Identify all lines in the data containing the string "agent". Copy them out.
:: Raw data
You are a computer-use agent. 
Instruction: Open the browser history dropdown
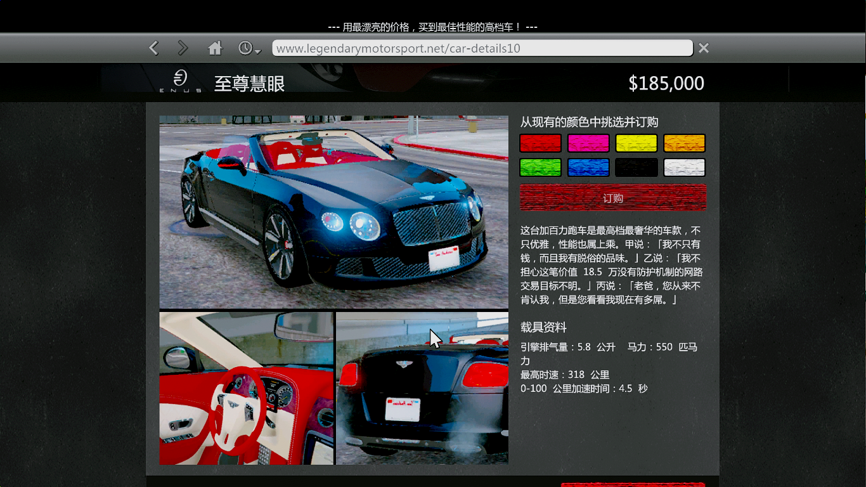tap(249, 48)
::::
:: Raw data
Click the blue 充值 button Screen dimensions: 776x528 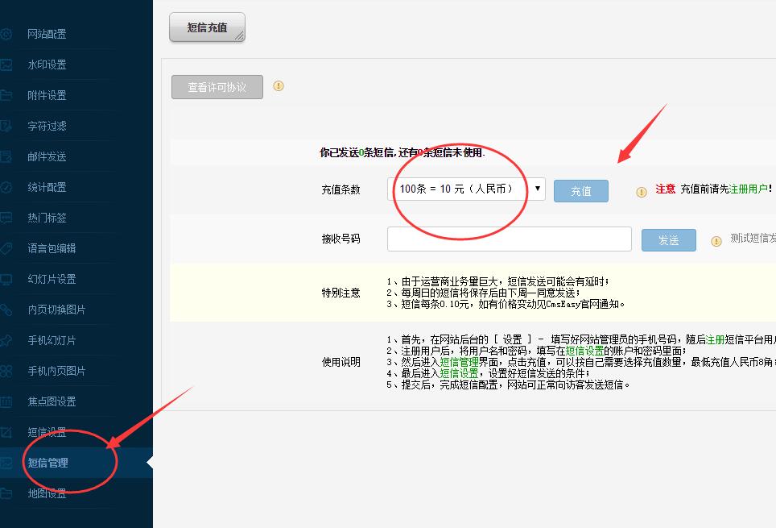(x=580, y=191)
::::
:: Raw data
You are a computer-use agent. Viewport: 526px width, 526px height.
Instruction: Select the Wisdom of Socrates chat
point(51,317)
::::
__Your response__:
You are a computer-use agent. 
You are a computer-use agent. Viewport: 526px width, 526px height.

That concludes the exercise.